The Hebrews were a people unafraid of vulnerability. They knew grief and they knew suffering. And they were never afraid to share their grief. With sackcloth and ashes they wailed. Wearing their tears in a bottle round their necks, a visible exchange to the truth of their heart. We are not like these Hebrews. We are not so candid with our grief. Nor do we see the value in such a poetic and vulnerable display. No, we are not like these Hebrews. And in a world full of access and immediacy, we fail to understand process and time. We fail to see the beauty in anything that does not advertise for glamour. Thus, we villainize grief and all its familial emotions.

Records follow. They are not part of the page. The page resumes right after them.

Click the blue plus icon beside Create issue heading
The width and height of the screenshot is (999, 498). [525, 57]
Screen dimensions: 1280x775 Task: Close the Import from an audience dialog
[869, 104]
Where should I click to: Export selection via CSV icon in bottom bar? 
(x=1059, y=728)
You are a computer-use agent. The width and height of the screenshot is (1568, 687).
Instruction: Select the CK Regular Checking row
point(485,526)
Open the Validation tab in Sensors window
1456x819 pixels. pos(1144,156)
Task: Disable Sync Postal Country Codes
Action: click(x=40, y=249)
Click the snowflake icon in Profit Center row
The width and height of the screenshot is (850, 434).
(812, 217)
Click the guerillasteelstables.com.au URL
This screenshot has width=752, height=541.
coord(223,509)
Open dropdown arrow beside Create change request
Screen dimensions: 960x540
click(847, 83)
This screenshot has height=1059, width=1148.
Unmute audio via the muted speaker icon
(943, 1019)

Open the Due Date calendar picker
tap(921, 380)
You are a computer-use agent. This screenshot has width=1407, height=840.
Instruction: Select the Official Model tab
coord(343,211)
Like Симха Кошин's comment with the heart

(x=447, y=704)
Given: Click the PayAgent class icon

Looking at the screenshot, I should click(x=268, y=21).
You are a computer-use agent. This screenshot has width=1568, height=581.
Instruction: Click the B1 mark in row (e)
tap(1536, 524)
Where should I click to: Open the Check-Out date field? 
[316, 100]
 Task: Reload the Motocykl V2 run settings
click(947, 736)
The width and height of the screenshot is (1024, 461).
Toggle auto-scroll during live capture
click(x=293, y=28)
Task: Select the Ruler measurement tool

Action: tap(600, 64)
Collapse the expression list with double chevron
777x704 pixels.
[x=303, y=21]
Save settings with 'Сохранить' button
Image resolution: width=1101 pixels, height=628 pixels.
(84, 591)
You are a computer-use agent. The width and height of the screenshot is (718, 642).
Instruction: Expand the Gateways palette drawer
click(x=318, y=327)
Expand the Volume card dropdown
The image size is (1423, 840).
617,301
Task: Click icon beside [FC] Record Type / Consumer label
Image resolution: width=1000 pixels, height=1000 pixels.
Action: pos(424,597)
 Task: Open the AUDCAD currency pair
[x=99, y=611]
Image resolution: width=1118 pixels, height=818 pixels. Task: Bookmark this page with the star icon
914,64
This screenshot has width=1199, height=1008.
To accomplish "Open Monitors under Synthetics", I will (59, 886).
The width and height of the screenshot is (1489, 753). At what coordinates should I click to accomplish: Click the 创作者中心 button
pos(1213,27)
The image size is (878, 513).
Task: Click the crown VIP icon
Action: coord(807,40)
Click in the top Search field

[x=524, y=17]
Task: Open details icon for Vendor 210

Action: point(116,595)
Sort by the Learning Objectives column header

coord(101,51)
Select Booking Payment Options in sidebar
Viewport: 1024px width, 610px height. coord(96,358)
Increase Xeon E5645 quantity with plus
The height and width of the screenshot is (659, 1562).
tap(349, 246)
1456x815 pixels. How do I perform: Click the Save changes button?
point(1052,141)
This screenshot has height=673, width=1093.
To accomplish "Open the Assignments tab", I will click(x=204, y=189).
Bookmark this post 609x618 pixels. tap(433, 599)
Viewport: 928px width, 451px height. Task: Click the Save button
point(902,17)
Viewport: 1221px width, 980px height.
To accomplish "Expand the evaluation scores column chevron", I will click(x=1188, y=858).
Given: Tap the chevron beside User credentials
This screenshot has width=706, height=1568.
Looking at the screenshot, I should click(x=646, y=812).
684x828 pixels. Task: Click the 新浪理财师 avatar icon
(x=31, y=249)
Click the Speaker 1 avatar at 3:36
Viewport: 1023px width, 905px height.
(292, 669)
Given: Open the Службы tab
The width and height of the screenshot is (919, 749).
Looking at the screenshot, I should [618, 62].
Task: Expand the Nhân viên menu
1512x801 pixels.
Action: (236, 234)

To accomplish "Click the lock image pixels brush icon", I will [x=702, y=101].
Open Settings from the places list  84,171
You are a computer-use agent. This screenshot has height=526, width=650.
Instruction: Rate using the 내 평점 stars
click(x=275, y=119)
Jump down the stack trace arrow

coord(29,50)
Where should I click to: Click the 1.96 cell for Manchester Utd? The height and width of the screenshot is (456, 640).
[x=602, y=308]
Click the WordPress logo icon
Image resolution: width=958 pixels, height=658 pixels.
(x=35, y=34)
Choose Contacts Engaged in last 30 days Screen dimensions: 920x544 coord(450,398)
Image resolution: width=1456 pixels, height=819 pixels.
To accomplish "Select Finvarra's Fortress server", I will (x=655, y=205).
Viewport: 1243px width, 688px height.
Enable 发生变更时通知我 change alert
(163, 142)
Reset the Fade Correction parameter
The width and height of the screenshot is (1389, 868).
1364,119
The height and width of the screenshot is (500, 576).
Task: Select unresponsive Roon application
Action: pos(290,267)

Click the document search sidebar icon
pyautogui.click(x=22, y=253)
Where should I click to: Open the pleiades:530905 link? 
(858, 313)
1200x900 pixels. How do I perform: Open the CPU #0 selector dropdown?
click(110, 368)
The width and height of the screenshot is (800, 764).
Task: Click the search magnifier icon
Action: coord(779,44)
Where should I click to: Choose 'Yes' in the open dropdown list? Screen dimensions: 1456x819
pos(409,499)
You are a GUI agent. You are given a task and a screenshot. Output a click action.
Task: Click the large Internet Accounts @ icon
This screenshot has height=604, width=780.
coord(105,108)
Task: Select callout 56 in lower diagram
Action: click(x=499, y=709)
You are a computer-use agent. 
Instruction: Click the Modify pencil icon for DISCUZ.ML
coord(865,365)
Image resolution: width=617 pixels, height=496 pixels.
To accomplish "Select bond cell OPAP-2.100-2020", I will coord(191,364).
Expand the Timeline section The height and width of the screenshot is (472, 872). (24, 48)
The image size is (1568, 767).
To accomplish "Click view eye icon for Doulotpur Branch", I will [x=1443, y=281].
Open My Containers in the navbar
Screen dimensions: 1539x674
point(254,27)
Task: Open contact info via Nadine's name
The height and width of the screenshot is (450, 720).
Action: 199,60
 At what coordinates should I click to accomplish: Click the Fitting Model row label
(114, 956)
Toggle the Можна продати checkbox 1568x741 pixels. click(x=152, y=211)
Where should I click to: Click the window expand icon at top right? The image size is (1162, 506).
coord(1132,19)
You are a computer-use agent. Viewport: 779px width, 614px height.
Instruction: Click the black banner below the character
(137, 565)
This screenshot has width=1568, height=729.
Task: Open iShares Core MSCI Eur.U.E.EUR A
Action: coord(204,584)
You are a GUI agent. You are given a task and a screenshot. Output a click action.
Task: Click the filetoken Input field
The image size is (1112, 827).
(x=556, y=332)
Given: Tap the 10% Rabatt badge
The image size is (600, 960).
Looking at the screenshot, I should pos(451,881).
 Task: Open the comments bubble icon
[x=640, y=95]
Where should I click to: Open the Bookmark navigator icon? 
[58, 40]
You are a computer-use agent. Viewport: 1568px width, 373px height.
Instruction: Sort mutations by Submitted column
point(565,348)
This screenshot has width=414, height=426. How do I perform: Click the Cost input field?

Sunlight shines through to-the-ceiling windows onto wooden tables. It is noon, now. And that morning sun has thickened into afternoon sun so gooey that shades are drawn to counter the stickiness. And still the sunshine finds way between shades, seeping and pooling onto the floor. And still I stare, and still I wonder, and still I reminisce. I used to be like that. I used to spill down to the floor, oozing. And in my most vulnerable self I could bounce light off those also in the room, giving way to see life within every crook and cranny. And it was beautiful. But for now? I will draw the shades, and I will sit in the after effect. Letting go of what could or should be, I will accept what is. It may be the lowest of the low. It may feel lonely and messy. And I may or may not catch tears in a bottle worn round my heart. But I will not be afraid of this grief. Yes, for now I will draw the shades, and it will still be beautiful.